To be done: Lay out the entries as a JSON list of strings with one string per line, beginning at the start of the entries and continuing through the line containing "News (494, 1181)", and skip blank lines. Leave the pictures out of the answer.

[Entries for locating words and page elements]
--------------------

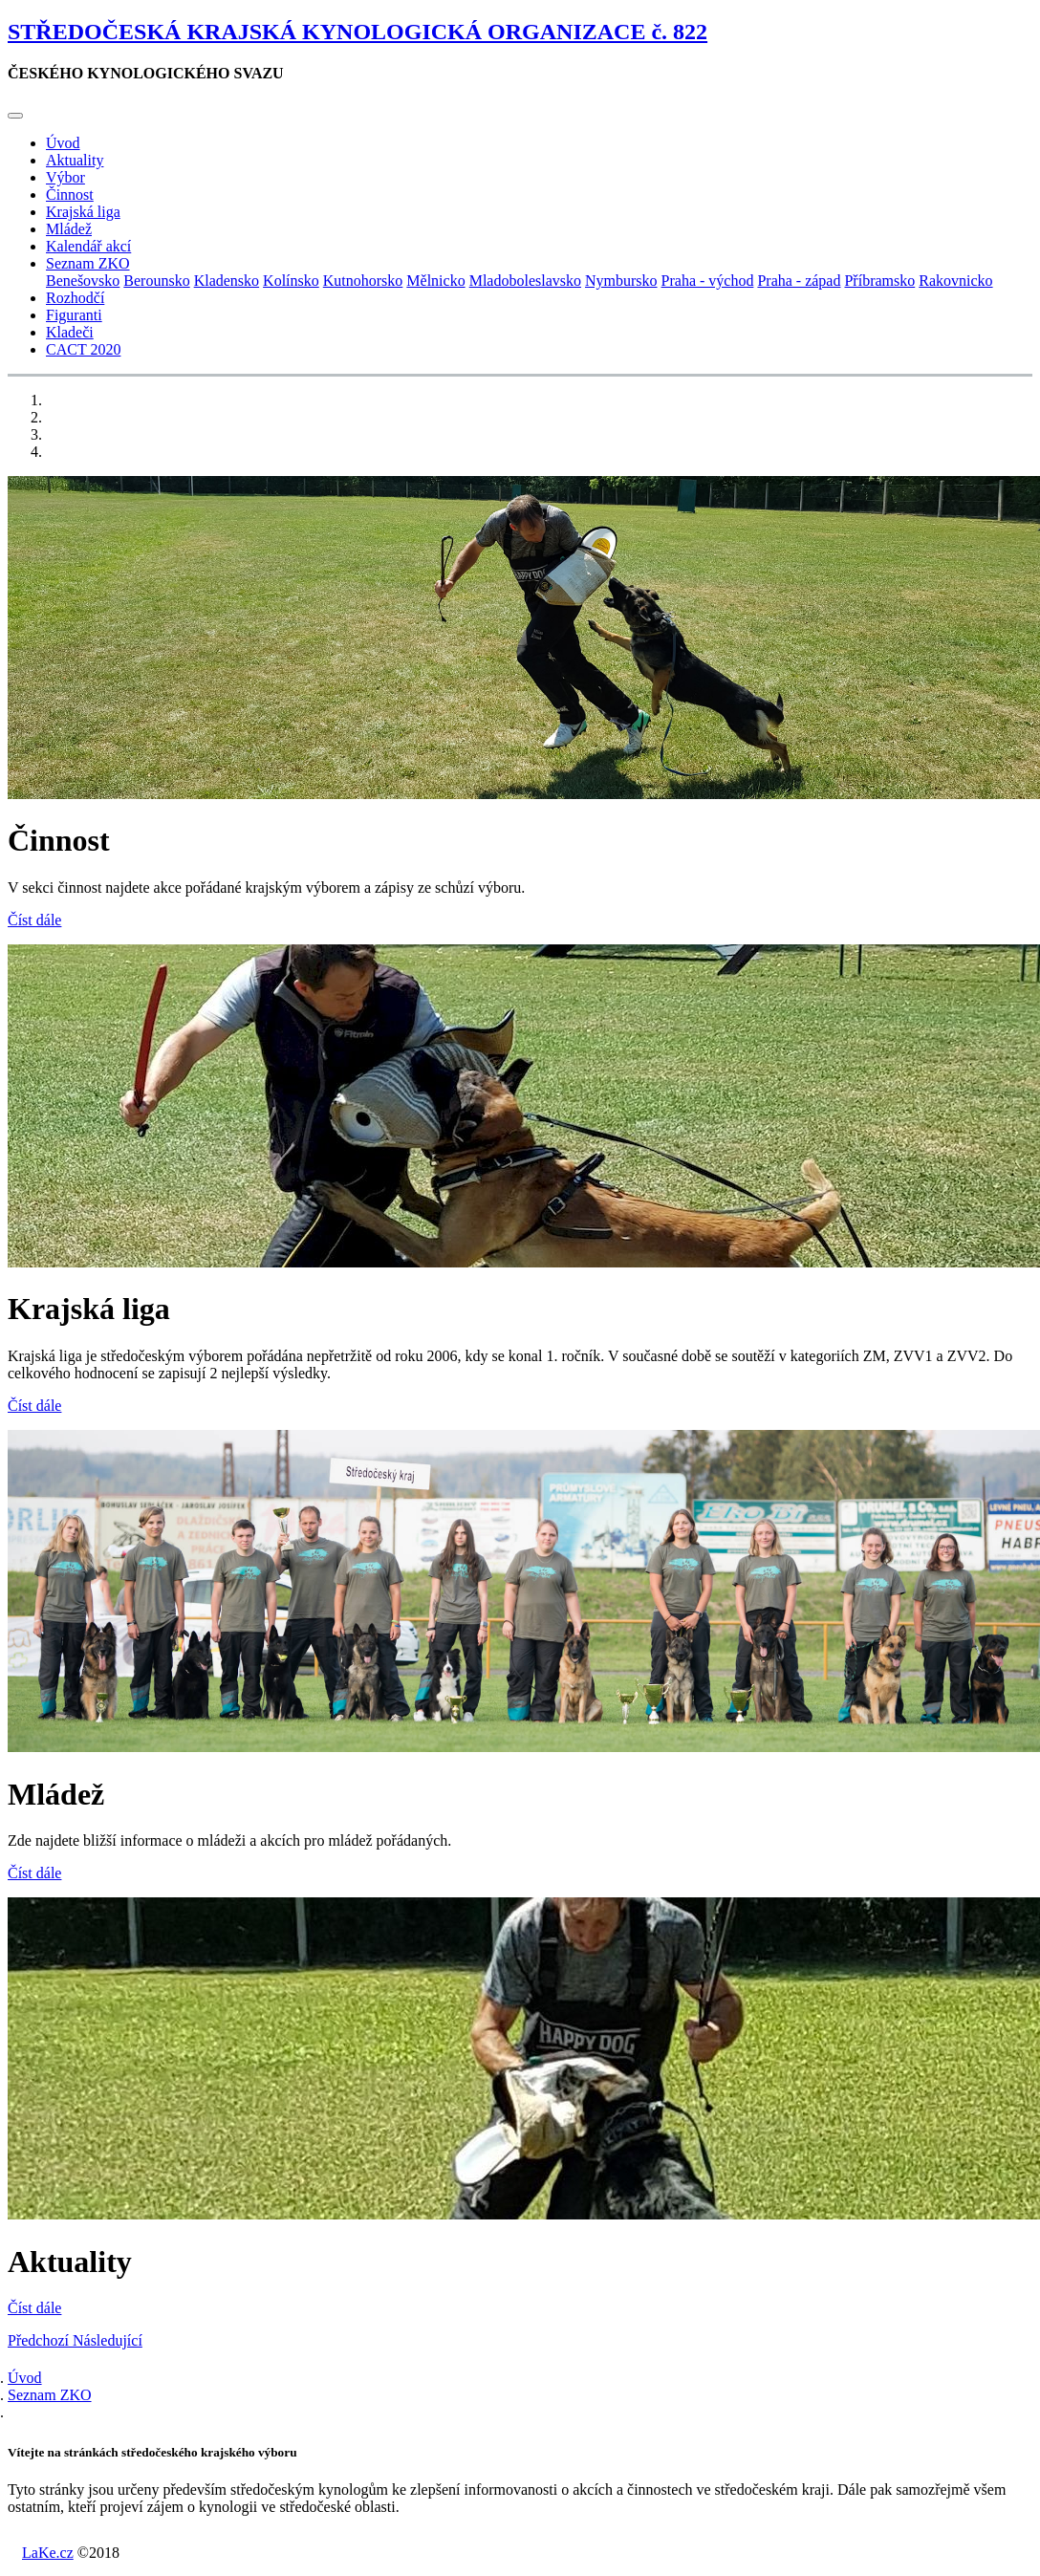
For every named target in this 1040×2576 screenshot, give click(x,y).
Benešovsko (82, 280)
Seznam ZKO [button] (88, 263)
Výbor (65, 177)
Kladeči (70, 332)
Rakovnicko (955, 280)
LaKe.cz (48, 2552)
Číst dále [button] (34, 920)
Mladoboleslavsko (525, 280)
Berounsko (156, 280)
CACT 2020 (83, 349)
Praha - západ (798, 280)
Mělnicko (435, 280)
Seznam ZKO (50, 2395)
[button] (40, 2340)
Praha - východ (707, 280)
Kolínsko (291, 280)
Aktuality (74, 160)
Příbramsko (879, 280)
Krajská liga (83, 212)
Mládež (69, 229)
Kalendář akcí (88, 246)
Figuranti (74, 315)
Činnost (70, 194)
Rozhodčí (75, 298)
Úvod (63, 143)
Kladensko (226, 280)
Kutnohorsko (363, 280)
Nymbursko (621, 280)
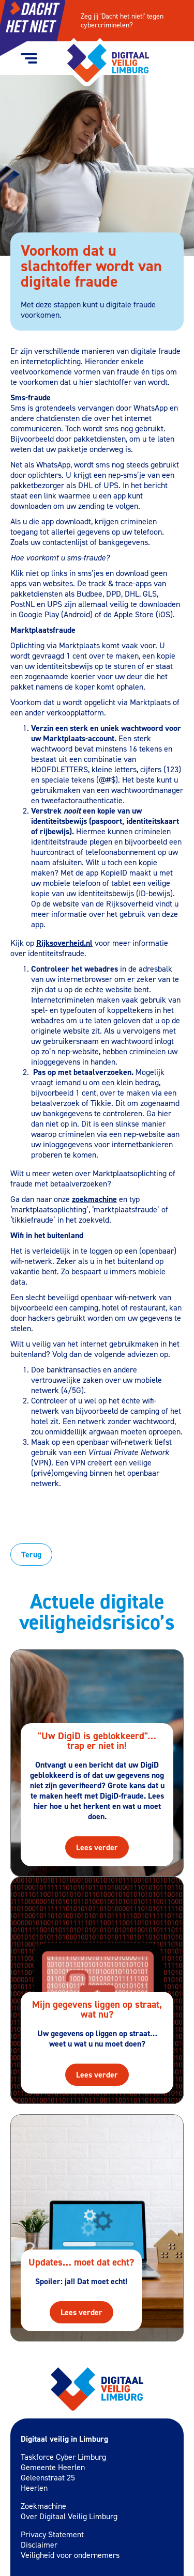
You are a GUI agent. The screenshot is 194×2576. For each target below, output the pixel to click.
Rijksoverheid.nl (64, 943)
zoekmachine (94, 1199)
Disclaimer (39, 2544)
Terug (31, 1554)
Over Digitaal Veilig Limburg (69, 2516)
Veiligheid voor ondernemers (70, 2555)
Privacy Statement (52, 2534)
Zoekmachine (43, 2506)
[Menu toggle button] (29, 58)
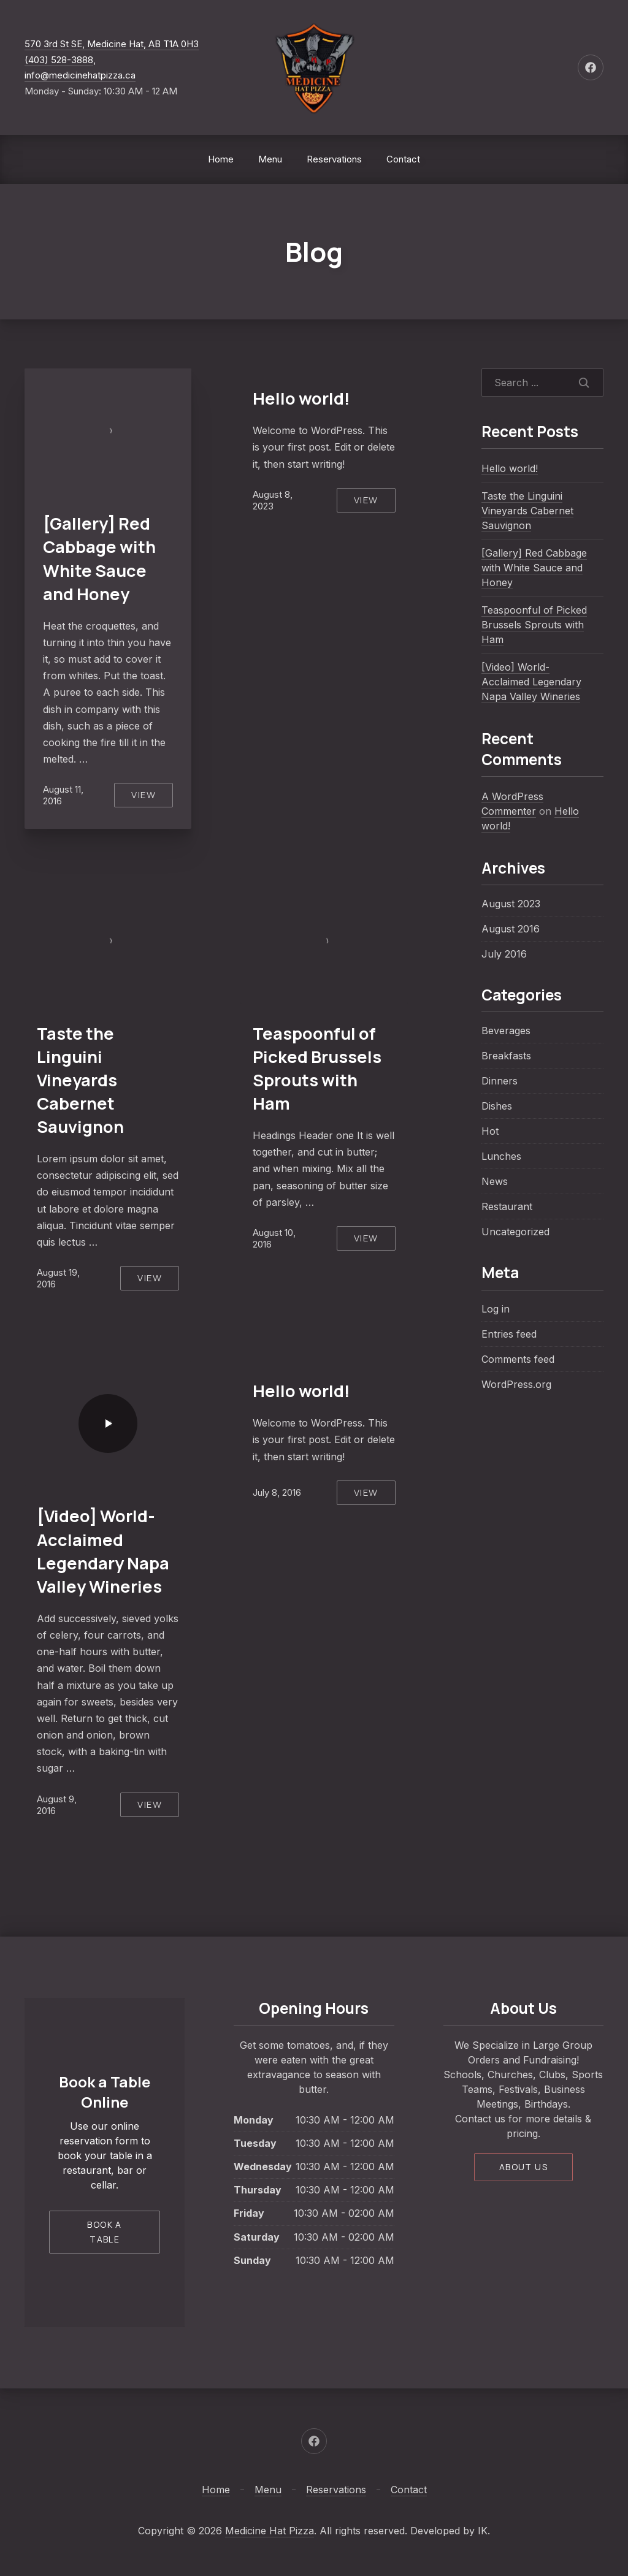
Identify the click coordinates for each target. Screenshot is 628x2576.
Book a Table (104, 2232)
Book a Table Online (104, 2092)
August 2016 (510, 929)
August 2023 (510, 903)
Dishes (496, 1106)
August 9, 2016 (57, 1804)
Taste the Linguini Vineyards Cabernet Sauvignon (80, 1080)
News (494, 1181)
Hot (490, 1131)
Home (221, 159)
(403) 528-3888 (59, 60)
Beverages (505, 1030)
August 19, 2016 (58, 1278)
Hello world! (301, 398)
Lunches (501, 1156)
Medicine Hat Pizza (269, 2531)
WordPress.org (516, 1384)
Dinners (499, 1081)
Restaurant (506, 1206)
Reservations (334, 159)
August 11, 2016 (63, 795)
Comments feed (517, 1359)
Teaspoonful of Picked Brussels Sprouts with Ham (317, 1068)
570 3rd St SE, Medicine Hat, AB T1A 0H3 (112, 44)
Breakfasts (506, 1056)
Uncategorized (515, 1231)
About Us (523, 2167)
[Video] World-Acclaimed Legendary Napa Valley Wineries (103, 1550)
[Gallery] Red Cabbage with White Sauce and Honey (99, 558)
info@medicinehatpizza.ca (80, 75)
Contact (403, 159)
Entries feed (509, 1334)
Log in (495, 1309)
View (143, 794)
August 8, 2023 (273, 500)
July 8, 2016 (277, 1492)
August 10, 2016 (274, 1238)
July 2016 (504, 954)
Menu (270, 159)
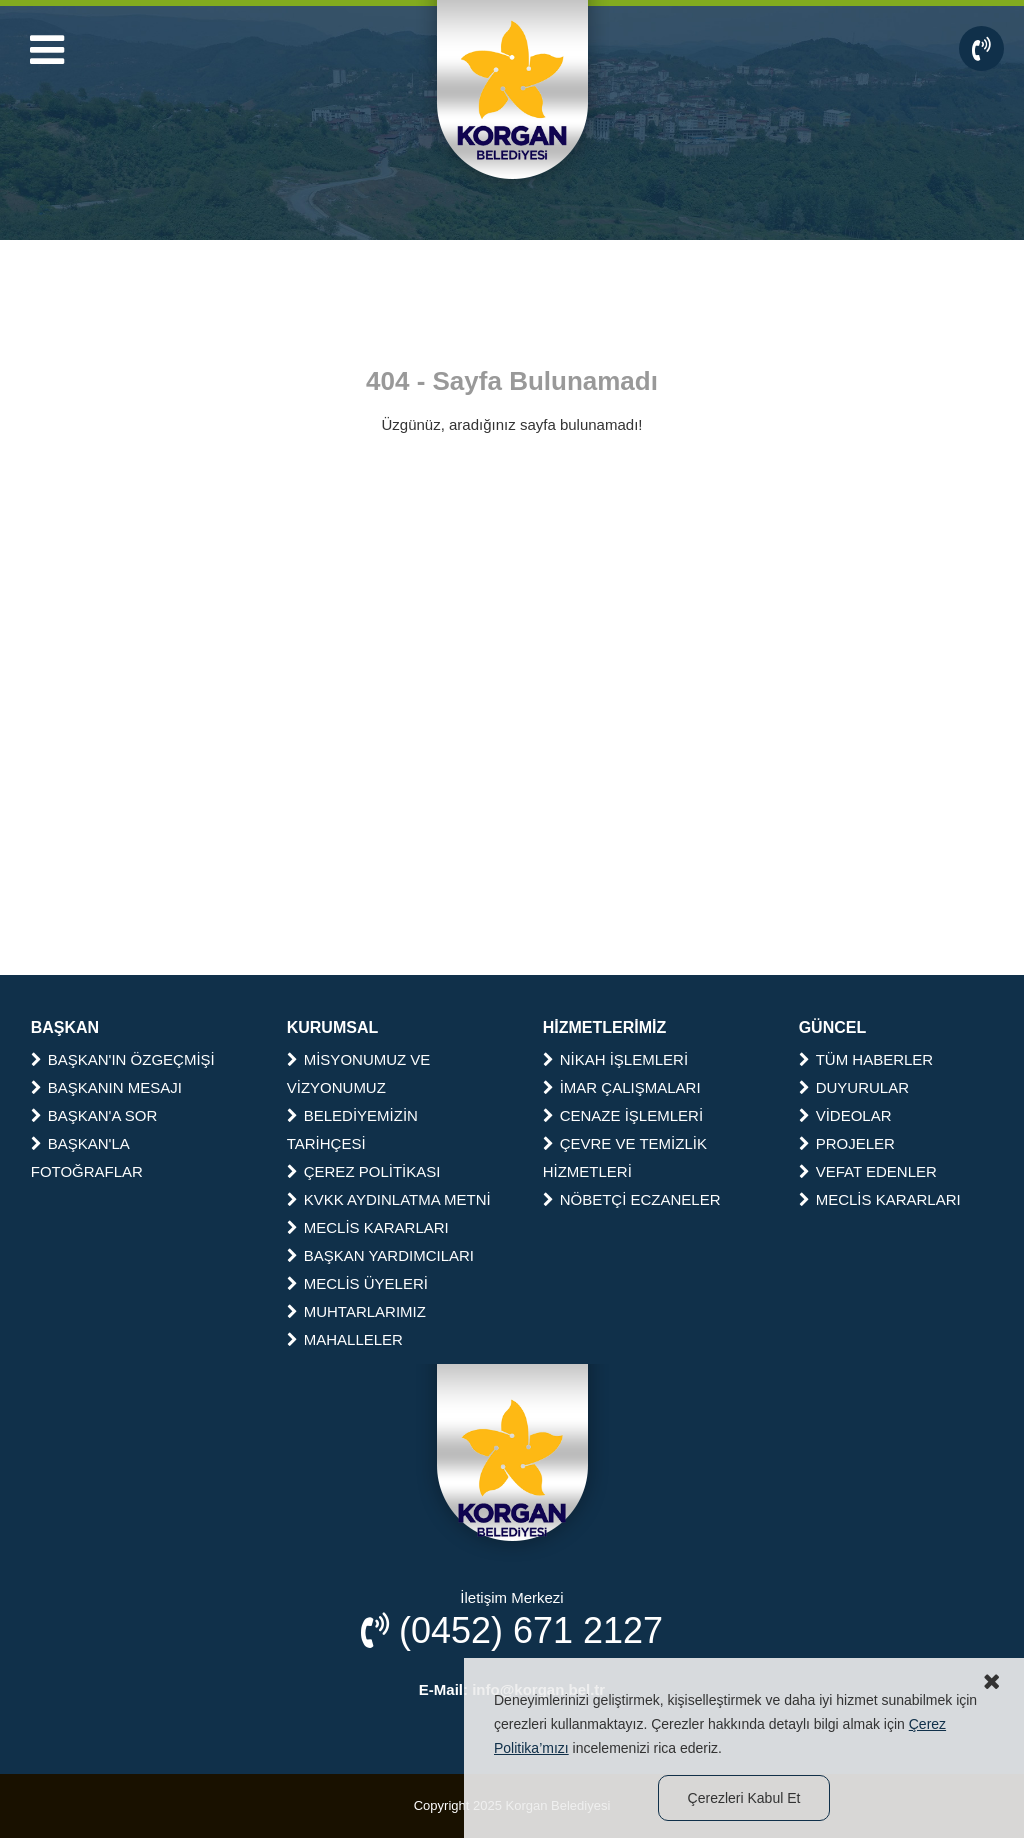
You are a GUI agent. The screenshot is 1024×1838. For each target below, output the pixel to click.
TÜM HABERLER (866, 1059)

--------------------

Output of the exercise:
[
  "For every named target in this 1040×2576 screenshot, give click(x,y).",
  "Benešovsko (82, 280)",
  "Seznam ZKO [button] (88, 263)",
  "Výbor (65, 177)",
  "Kladeči (70, 332)",
  "Rakovnicko (955, 280)",
  "LaKe.cz (48, 2552)",
  "Číst dále [button] (34, 920)",
  "Mladoboleslavsko (525, 280)",
  "Berounsko (156, 280)",
  "CACT 2020 (83, 349)",
  "Praha - západ (798, 280)",
  "Mělnicko (435, 280)",
  "Seznam ZKO (50, 2395)",
  "[button] (40, 2340)",
  "Praha - východ (707, 280)",
  "Kolínsko (291, 280)",
  "Aktuality (74, 160)",
  "Příbramsko (879, 280)",
  "Krajská liga (83, 212)",
  "Mládež (69, 229)",
  "Kalendář akcí (88, 246)",
  "Figuranti (74, 315)",
  "Činnost (70, 194)",
  "Rozhodčí (75, 298)",
  "Úvod (63, 143)",
  "Kladensko (226, 280)",
  "Kutnohorsko (363, 280)",
  "Nymbursko (621, 280)",
  "You are a GUI agent. The screenshot is 194×2576. For each target below, output the pixel to click.",
  "Rijksoverheid.nl (64, 943)",
  "zoekmachine (94, 1199)",
  "Disclaimer (39, 2544)",
  "Terug (31, 1554)",
  "Over Digitaal Veilig Limburg (69, 2516)",
  "Veiligheid voor ondernemers (70, 2555)",
  "Privacy Statement (52, 2534)",
  "Zoekmachine (43, 2506)",
  "[Menu toggle button] (29, 58)",
  "Identify the click coordinates for each target. Screenshot is 628x2576.",
  "Book a Table (104, 2232)",
  "Book a Table Online (104, 2092)",
  "August 2016 (510, 929)",
  "August 2023 (510, 903)",
  "Dishes (496, 1106)",
  "August 9, 2016 (57, 1804)",
  "Taste the Linguini Vineyards Cabernet Sauvignon (80, 1080)",
  "News (494, 1181)"
]